*Listing:*

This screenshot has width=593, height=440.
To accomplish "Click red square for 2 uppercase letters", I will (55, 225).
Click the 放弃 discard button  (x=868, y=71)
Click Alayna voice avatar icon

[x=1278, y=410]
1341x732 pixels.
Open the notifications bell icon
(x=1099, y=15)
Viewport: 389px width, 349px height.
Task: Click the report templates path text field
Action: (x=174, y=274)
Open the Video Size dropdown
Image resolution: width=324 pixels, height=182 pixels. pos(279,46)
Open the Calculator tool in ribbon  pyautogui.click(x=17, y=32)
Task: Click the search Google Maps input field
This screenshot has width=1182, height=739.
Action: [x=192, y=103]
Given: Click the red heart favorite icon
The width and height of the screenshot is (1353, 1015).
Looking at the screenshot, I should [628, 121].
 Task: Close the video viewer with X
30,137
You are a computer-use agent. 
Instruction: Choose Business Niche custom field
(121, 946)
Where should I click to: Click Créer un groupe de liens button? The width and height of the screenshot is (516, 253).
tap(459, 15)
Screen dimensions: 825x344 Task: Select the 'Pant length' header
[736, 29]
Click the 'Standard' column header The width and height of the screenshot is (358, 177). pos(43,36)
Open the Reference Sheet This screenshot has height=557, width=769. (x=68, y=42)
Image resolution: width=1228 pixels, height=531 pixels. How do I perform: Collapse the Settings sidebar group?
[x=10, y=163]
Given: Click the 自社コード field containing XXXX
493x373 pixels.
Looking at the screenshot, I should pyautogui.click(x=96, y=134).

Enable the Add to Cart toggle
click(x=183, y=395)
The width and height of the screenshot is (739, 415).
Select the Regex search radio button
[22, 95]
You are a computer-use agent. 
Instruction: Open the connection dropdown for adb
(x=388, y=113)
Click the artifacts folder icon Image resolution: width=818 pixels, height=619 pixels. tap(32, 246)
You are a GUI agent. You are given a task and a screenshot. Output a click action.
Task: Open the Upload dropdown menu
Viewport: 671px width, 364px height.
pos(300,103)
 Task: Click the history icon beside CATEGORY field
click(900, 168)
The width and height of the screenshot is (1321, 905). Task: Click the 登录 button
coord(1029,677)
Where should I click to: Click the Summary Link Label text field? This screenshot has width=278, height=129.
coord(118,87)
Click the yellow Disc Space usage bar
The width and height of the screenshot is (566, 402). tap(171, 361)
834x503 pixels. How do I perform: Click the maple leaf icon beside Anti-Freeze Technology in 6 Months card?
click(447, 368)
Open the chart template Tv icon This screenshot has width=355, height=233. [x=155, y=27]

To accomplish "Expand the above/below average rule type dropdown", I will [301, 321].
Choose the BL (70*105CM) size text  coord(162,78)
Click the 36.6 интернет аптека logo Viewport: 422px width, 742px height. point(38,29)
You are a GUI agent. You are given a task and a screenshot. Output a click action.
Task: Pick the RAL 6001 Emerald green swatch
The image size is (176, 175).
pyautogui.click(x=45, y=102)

*What is being asked:*
Copy out every line of the records above that contains the string "icon", matching its case exactly.

*Response to this task:*
Click Alayna voice avatar icon
Open the notifications bell icon
Given: Click the red heart favorite icon
Click the artifacts folder icon Image resolution: width=818 pixels, height=619 pixels. tap(32, 246)
 Task: Click the history icon beside CATEGORY field
834x503 pixels. How do I perform: Click the maple leaf icon beside Anti-Freeze Technology in 6 Months card?
Open the chart template Tv icon This screenshot has width=355, height=233. [x=155, y=27]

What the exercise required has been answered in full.